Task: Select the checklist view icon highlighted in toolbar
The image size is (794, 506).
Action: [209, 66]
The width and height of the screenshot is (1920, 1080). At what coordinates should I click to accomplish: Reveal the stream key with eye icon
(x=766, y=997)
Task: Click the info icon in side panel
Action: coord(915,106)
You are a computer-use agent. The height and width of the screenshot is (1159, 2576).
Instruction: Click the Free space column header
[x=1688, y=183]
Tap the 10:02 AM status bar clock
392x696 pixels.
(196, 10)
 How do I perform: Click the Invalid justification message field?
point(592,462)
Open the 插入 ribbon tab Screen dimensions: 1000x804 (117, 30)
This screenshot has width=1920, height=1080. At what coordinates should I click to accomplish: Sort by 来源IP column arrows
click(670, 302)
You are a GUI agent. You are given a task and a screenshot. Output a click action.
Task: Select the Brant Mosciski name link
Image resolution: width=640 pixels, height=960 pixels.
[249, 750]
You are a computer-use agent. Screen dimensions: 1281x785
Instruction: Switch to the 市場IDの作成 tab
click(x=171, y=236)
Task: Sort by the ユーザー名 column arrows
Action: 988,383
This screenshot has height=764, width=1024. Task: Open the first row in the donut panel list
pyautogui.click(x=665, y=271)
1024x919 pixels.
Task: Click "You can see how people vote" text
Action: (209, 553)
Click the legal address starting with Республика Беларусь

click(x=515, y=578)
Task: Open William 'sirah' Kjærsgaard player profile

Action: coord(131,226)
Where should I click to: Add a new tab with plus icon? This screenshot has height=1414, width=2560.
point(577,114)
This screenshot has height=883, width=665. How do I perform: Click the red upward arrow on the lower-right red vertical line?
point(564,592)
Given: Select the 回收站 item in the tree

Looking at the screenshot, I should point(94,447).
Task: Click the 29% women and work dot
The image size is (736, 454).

Exercise directions: Render all of the data above as a JSON array of strings, one string per line, with blank lines omitted.

Reply:
[
  "Task: Select the checklist view icon highlighted in toolbar",
  "The image size is (794, 506).",
  "Action: [209, 66]",
  "The width and height of the screenshot is (1920, 1080). At what coordinates should I click to accomplish: Reveal the stream key with eye icon",
  "(x=766, y=997)",
  "Task: Click the info icon in side panel",
  "Action: coord(915,106)",
  "You are a computer-use agent. The height and width of the screenshot is (1159, 2576).",
  "Instruction: Click the Free space column header",
  "[x=1688, y=183]",
  "Tap the 10:02 AM status bar clock",
  "392x696 pixels.",
  "(196, 10)",
  " How do I perform: Click the Invalid justification message field?",
  "point(592,462)",
  "Open the 插入 ribbon tab Screen dimensions: 1000x804 (117, 30)",
  "This screenshot has width=1920, height=1080. At what coordinates should I click to accomplish: Sort by 来源IP column arrows",
  "click(670, 302)",
  "You are a GUI agent. You are given a task and a screenshot. Output a click action.",
  "Task: Select the Brant Mosciski name link",
  "Image resolution: width=640 pixels, height=960 pixels.",
  "[249, 750]",
  "You are a computer-use agent. Screen dimensions: 1281x785",
  "Instruction: Switch to the 市場IDの作成 tab",
  "click(x=171, y=236)",
  "Task: Sort by the ユーザー名 column arrows",
  "Action: 988,383",
  "This screenshot has height=764, width=1024. Task: Open the first row in the donut panel list",
  "pyautogui.click(x=665, y=271)",
  "1024x919 pixels.",
  "Task: Click \"You can see how people vote\" text",
  "Action: (209, 553)",
  "Click the legal address starting with Республика Беларусь",
  "click(x=515, y=578)",
  "Task: Open William 'sirah' Kjærsgaard player profile",
  "Action: coord(131,226)",
  "Where should I click to: Add a new tab with plus icon? This screenshot has height=1414, width=2560.",
  "point(577,114)",
  "This screenshot has height=883, width=665. How do I perform: Click the red upward arrow on the lower-right red vertical line?",
  "point(564,592)",
  "Given: Select the 回收站 item in the tree",
  "Looking at the screenshot, I should point(94,447).",
  "Task: Click the 29% women and work dot",
  "The image size is (736, 454)."
]